Priority 4: Establish and refine genetically based model systems that can faithfully recapitulate the complexity, heterogeneity, and diversity of human brain tumors.

RESOURCES NEEDED

• There is a strong need for organized and coordinated brain tumor registries, including family histories and extensive clinical and pathological information. These registries should be coupled with tumor samples that are equally well characterized and with somatic noncancerous tissues from affected individuals and their family members. It would be particularly useful if such centralized resources maintained strong technical support to conduct routine genome-wide studies, including expression profiling, in situ hybridization of tissue arrays, and high-density genotyping and mutation analysis. Centralization of these technical efforts would provide for efficient and thorough utilization of these precious samples and enable investigators to obtain such information without the need to build or develop advanced capabilities themselves.

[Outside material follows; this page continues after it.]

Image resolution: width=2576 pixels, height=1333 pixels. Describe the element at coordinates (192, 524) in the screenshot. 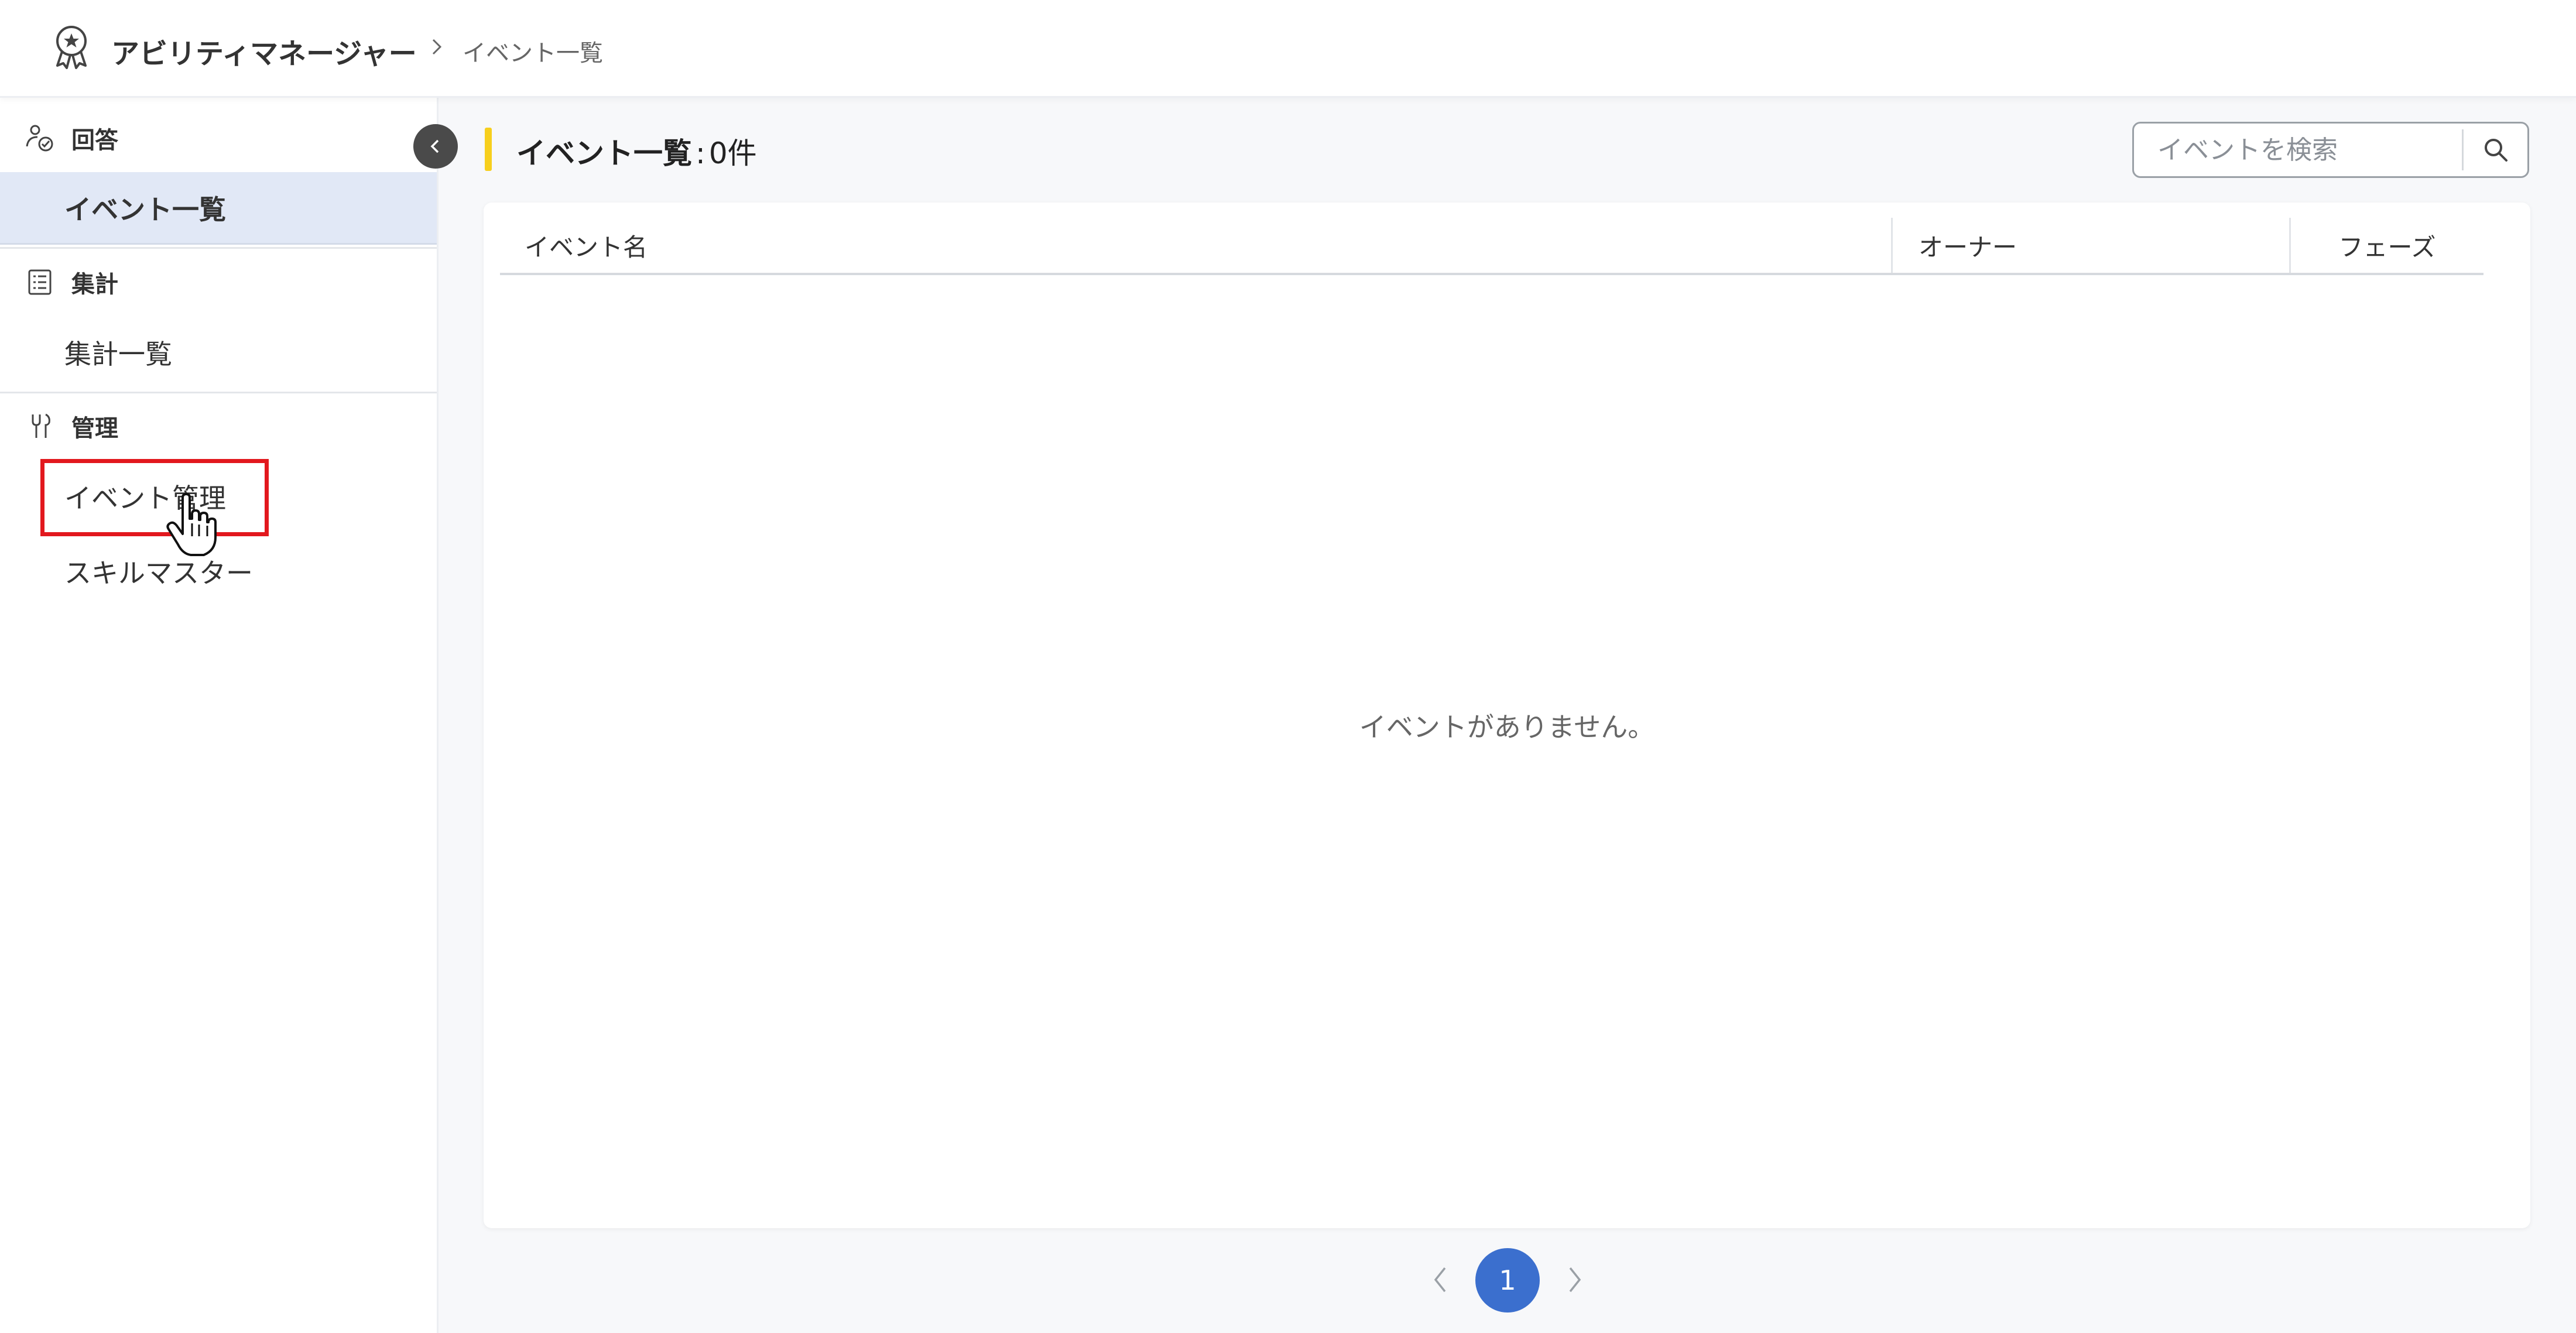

• It would be widely useful to establish a compendium of gene expression patterns and genome-wide genotypes of tumors of many different histologies to be used for correlative studies with regard to cell type, developmental stage, and their response to therapeutic agents. The Brain Tumor Genome Anatomy Project BT-GAP and the Cancer Genome Anatomy Project (CGAP) are making significant progress with regard to human tumors, but the genome infrastructure to analyze mice lags far behind. This is a serious problem in that it hampers the rapid isolation of genes based on interspecies sequence homologies.

• There is a strong need to support the design and development of novel and targeted genetic screens conducted on both the organism and cell culture levels. Particularly relevant is the need to fortify efforts for the development and refinement of mouse models of human brain tumors harboring commonly occurring genetic lesions. Such cancer-prone models will find great utility in the identification of pathways and their interactions, as well as for loci that modify the effects of these pathways. Significant emphasis should be placed on the development and design of mouse models that enable assessment of the role of genes in both tumor initiation and tumor maintenance.

• The interdisciplinary nature of neurooncology makes it essential to augment the opportunities for physicians to receive training in molecular oncology and developmental neurobiology. It is equally essential for basic scientist trainees to receive training that is medically relevant to molecular neurobiology. Similarly, there exists a need for programmatic funding mechanisms that can form a bridge between the activities of established investigators from different disciplines focused on common themes in neurooncology. The design of the peer review of such grants should consider the special needs and circumstances of such interdisciplinary efforts. Finally, the relative paucity of understanding of this dread disease underscores the desirability to develop rapid funding mechanisms emphasizing novel and, perhaps, preliminary ideas (cf. Department of Defense "concept grants").